[ACTIVITY]: The answer should be every line below, repeated exactly, with the images left out.

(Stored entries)
--- START ---

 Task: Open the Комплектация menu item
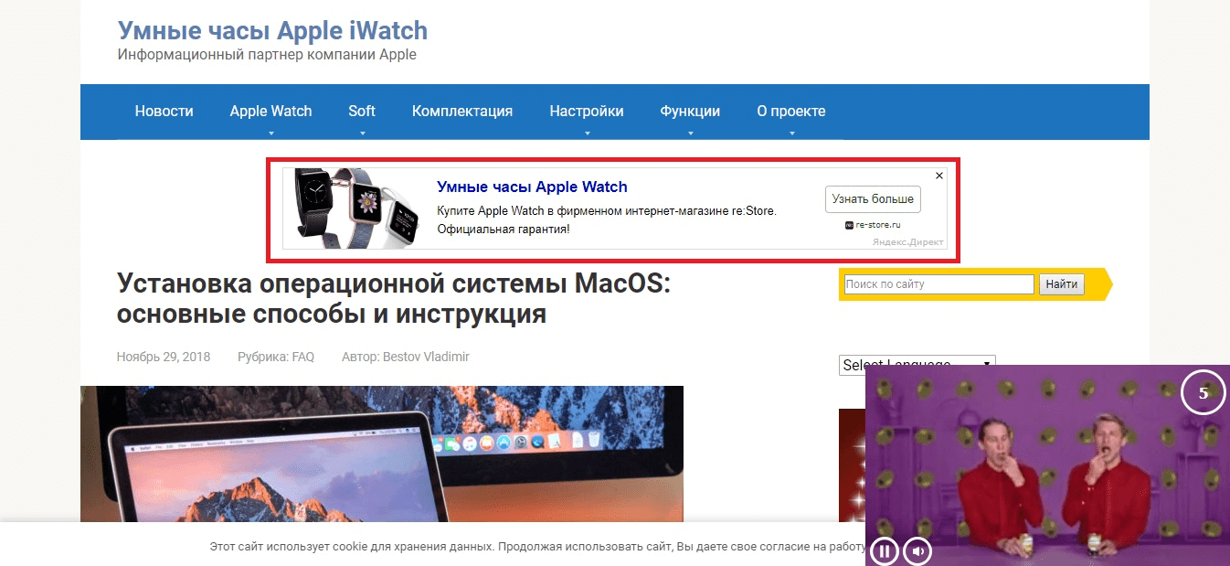(462, 112)
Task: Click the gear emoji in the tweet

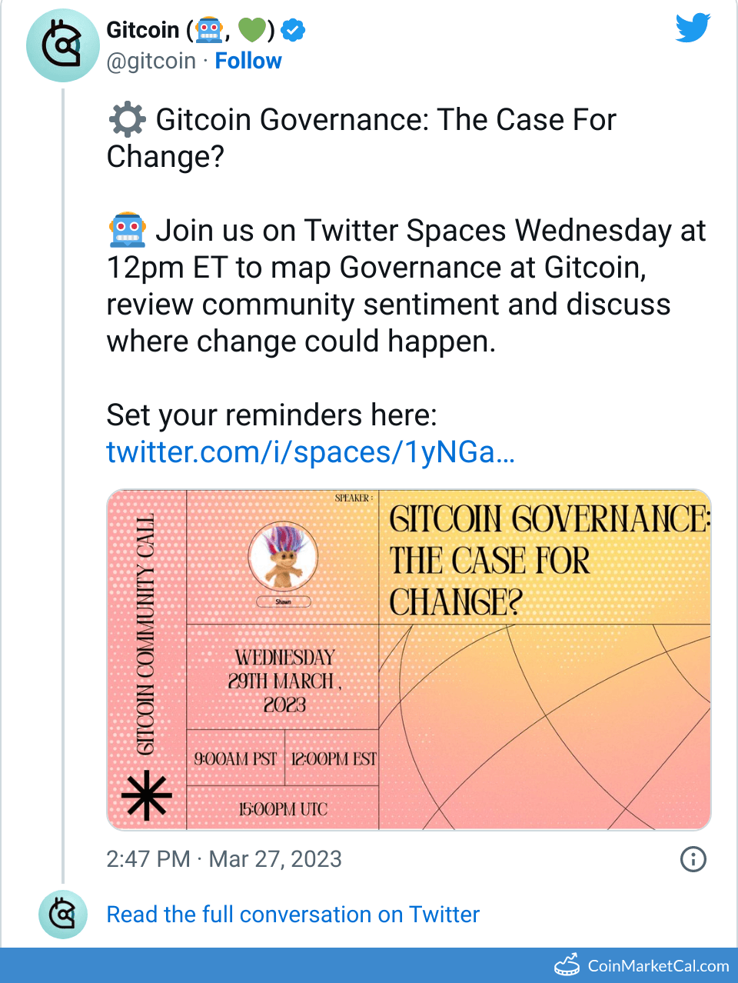Action: point(127,119)
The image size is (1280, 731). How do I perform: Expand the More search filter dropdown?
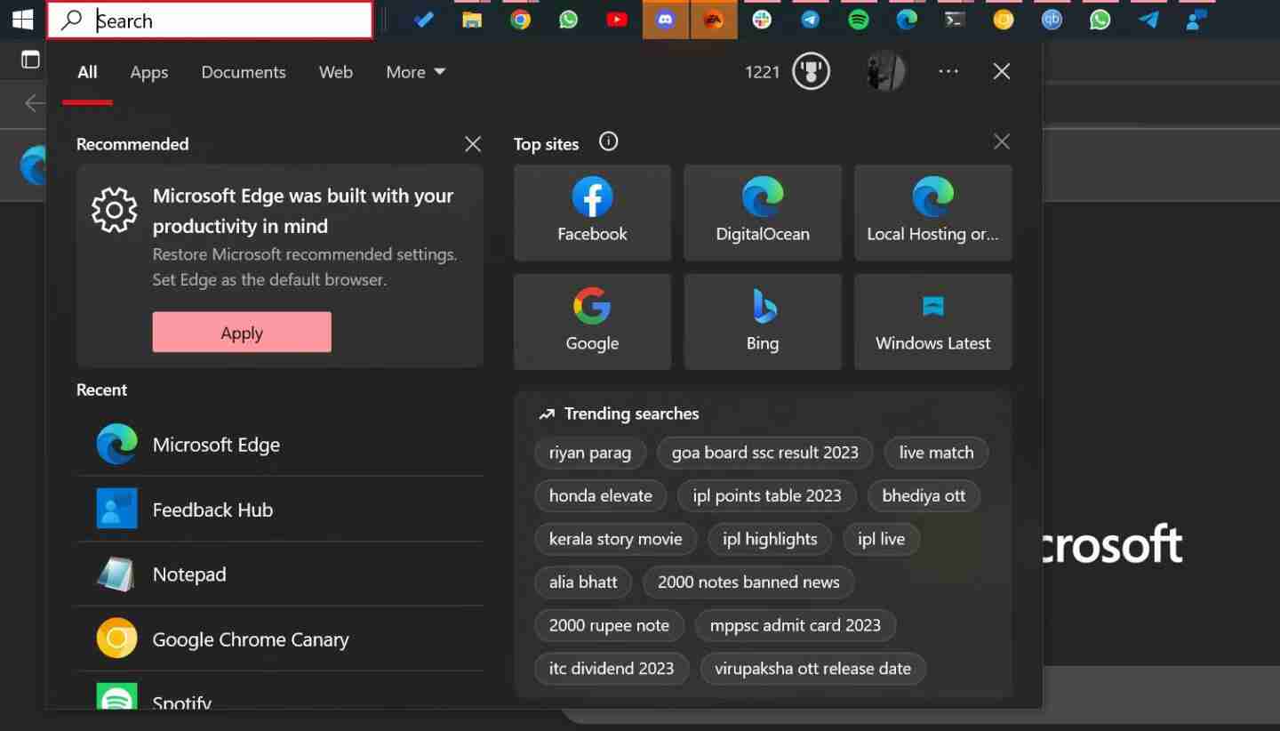(x=415, y=72)
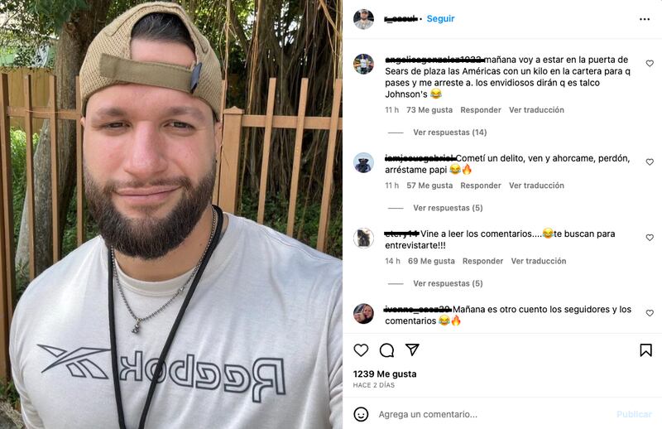
Task: Save post with bookmark icon
Action: pyautogui.click(x=645, y=350)
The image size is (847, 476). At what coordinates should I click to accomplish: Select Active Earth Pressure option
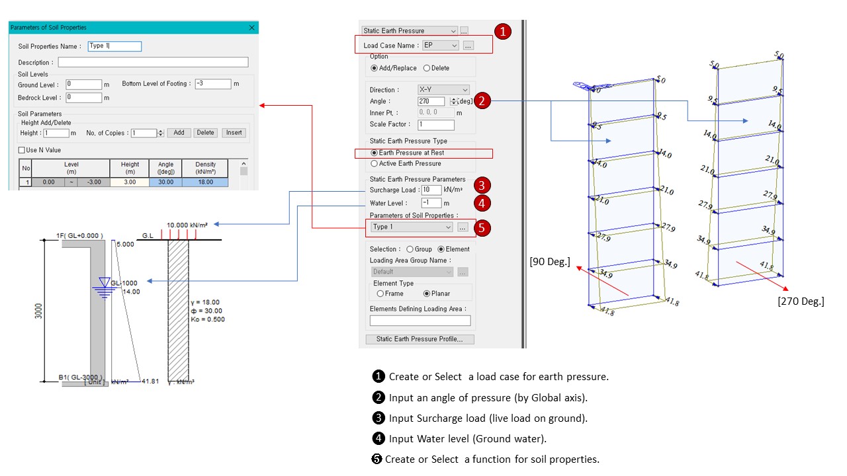375,163
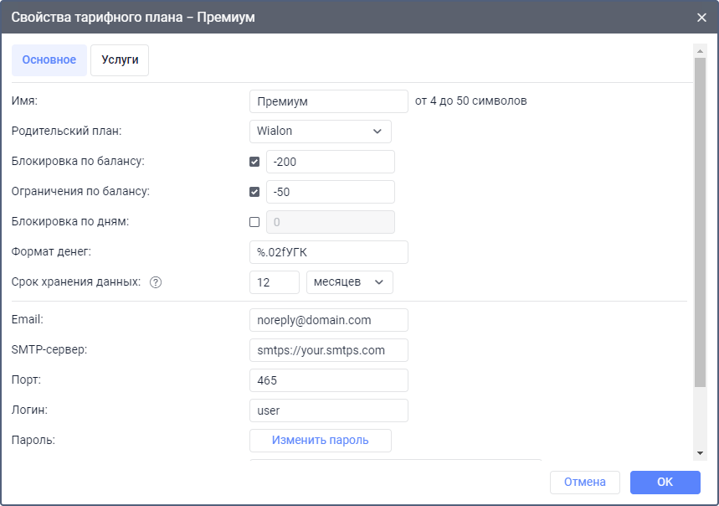Enable the block by days checkbox
The width and height of the screenshot is (719, 506).
[x=254, y=222]
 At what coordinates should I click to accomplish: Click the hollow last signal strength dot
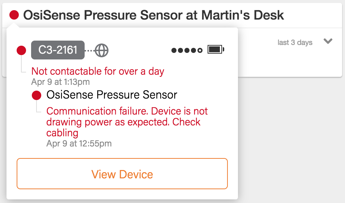tap(200, 50)
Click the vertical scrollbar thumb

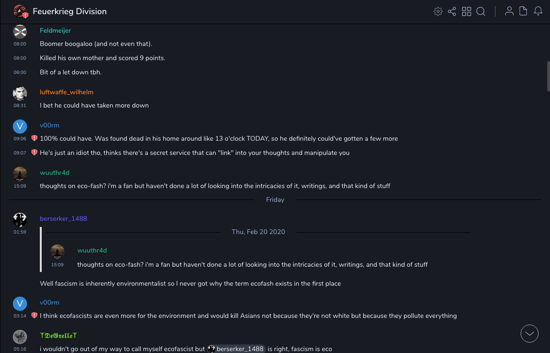pos(548,76)
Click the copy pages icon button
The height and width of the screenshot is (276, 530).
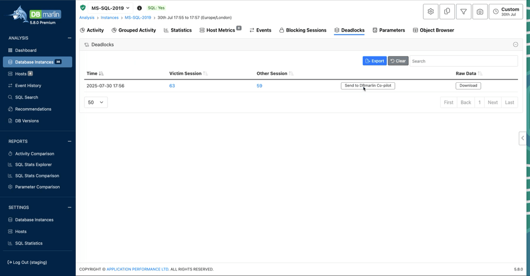click(447, 11)
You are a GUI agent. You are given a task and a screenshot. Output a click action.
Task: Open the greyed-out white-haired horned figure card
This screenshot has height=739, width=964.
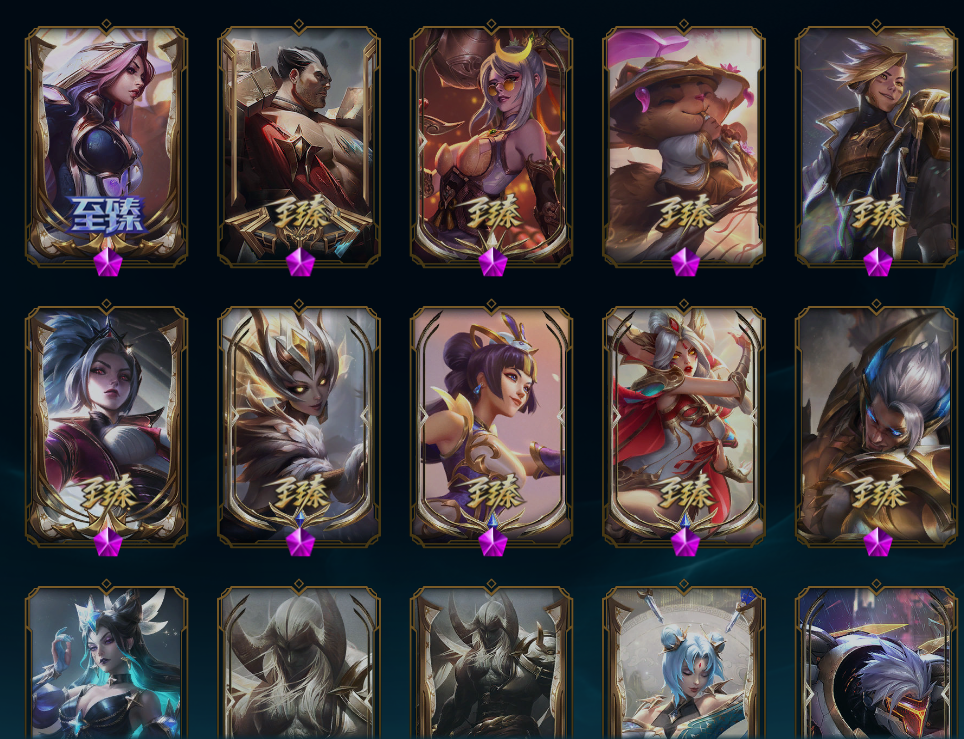pyautogui.click(x=299, y=662)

--- END ---

[TASK RESULT]:
 Task: Open the Комплектация menu item
(462, 112)
Task: Click the gear emoji in the tweet

Action: point(127,119)
The image size is (1280, 731). How do I perform: Expand the More search filter dropdown?
(x=415, y=72)
Task: Save post with bookmark icon
Action: pyautogui.click(x=645, y=350)
The image size is (847, 476). At what coordinates should I click to accomplish: Select Active Earth Pressure option
375,163
Enable the block by days checkbox
The width and height of the screenshot is (719, 506).
[x=254, y=222]
 At what coordinates should I click to accomplish: Click the hollow last signal strength dot
tap(200, 50)
Click the vertical scrollbar thumb

pos(548,76)
Click the copy pages icon button
The height and width of the screenshot is (276, 530).
click(447, 11)
You are a GUI agent. You are given a task and a screenshot. Output a click action.
Task: Open the greyed-out white-haired horned figure card
This screenshot has height=739, width=964.
pyautogui.click(x=299, y=662)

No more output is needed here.